SL 8: Die Originalroute folgt vom Stand leicht rechtshaltend einer etwas grasigen Rampe (5a). Bis zur Föhre nach etwa 15m keine Sicherungsmöglichkeiten, heikel. Dann nach links und in schönem Fels, 3 BH der "Abendsonne" benützend gerade hoch, zuletzt etwas nach links an den Stand, 40m, 6a+. Hier macht es sicher mehr Freude, die ganze SL über die Abendsonne zu klettern.
SL 9: Hier haben wir auf die heute gebräuchliche Ausstiegsvariante gewechselt und den Original-Hampeissiwäg rechts liegenlassen. In schöner, bestens mit BH abgesicherter Kletterei leicht linkshaltend hoch bis zu Stand mit BH. Der Vorsteiger wird etwa 10m abgelassen und quert/pendelt dann etwa 10-12m nach links in eine Verschneidung. In dieser etwa 15m hochklettern zu Stand an Legföhre. 45m, 6a+ und A0 (Pendelquergang, dieser liesse sich bei vorhandener Absicherung gut freiklettern, ca. 6b).
[Einige Bemerkungen zum Seilhandling: Halbseiltechnik anwenden. Das eine Seil schon etwa 3-4 Haken unter dem Pendelstand nicht mehr einhängen. Das andere Seil im Pendelstand durchfädeln (Ring vorhanden) und beim Ablassen die Sicherungen in den darunter liegenden Haken entfernen. Nach dem Pendler am besten KEINE Sicherungen einhängen (heikel). Der Nachsteiger folgt bis zur Stelle, wo er Pendeln möchte. Dort löst er das Seil, welches durch den Ring im Pendelstand führt und steigt den Rest der Seillänge am anderen Halbseil nach.]
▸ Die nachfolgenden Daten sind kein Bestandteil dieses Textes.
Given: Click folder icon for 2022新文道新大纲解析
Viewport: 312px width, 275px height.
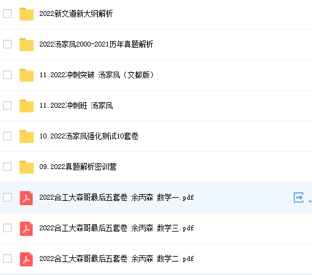Looking at the screenshot, I should pos(26,14).

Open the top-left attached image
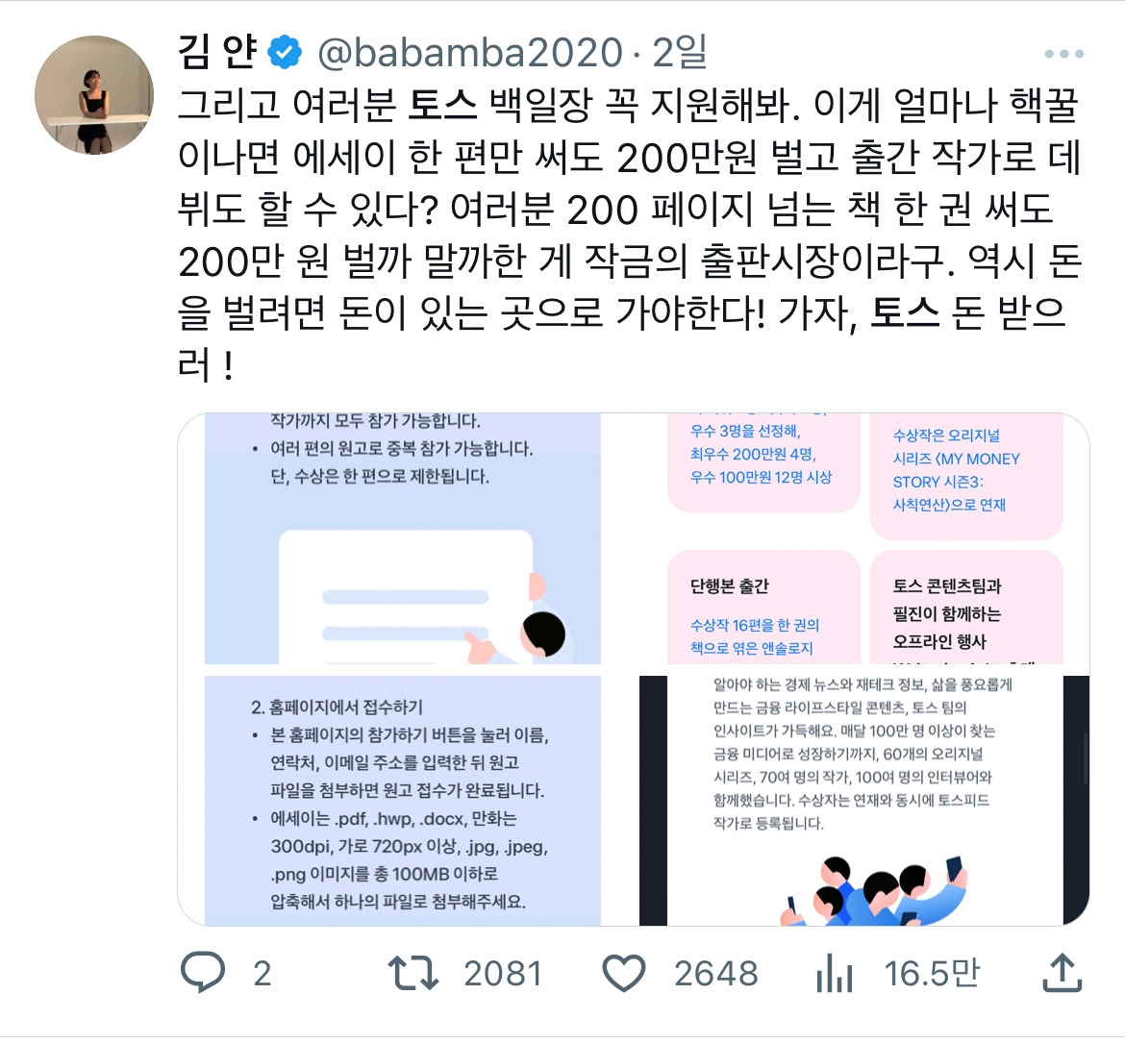pos(403,538)
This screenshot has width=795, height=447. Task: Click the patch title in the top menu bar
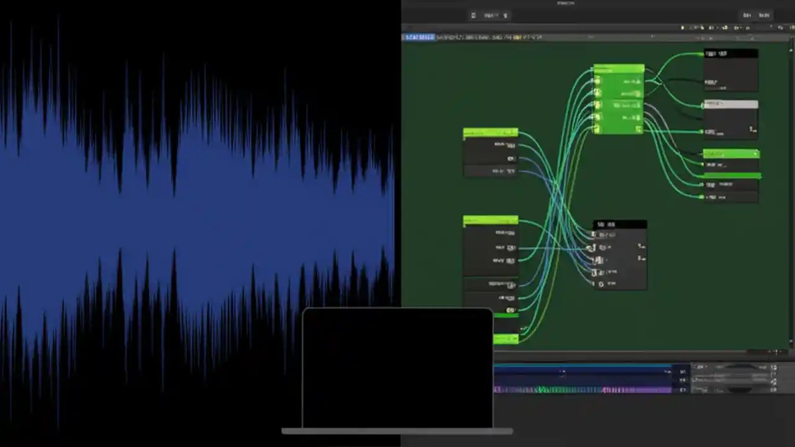(x=565, y=3)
SL 10: Zuerst etwas nach links, dann etwas nach rechts, dem Legföhren-Dickicht ausweichend nach oben. Nach etwa 35m wird das Gelände weniger steil, und mit 50m Seil erreicht man gerade die flache Schulter auf der Mythenmatt. 50m, 4b/T6, eine Legföhrenbewertung oder was auch immer.
Den Ausstieg um etwa 15.45 Uhr erreicht. Nach gemütlicher Rast Aufstieg zum Gipfel über das Rot Grätli. Auf die (etwas zu üppig) blau markierten Wegspuren trifft man etwa 40m oberhalb der Schulter. In ziemlich kurzen Abständen stecken sogar BH, so dass durchgehend gesichert werden könnte. Das Gelände ist wohl exponiert und luftig, Schwierigkeiten trifft man jedoch keine nennenswerten an. Meist Wegspuren und gute Tritte, nur an wenigen Stellen müssen überhaupt die Hände zu Hilfe genommen werden. Trotz seiner Banalität ist das Rot Grätli aber ein Aufstieg von wunderbarer Eleganz und Schönheit.
Der Gipfel war um 16.30 Uhr schon fast leergefegt. Danach rascher Abstieg über den Normalweg zur Holzegg und retour nach Brunni.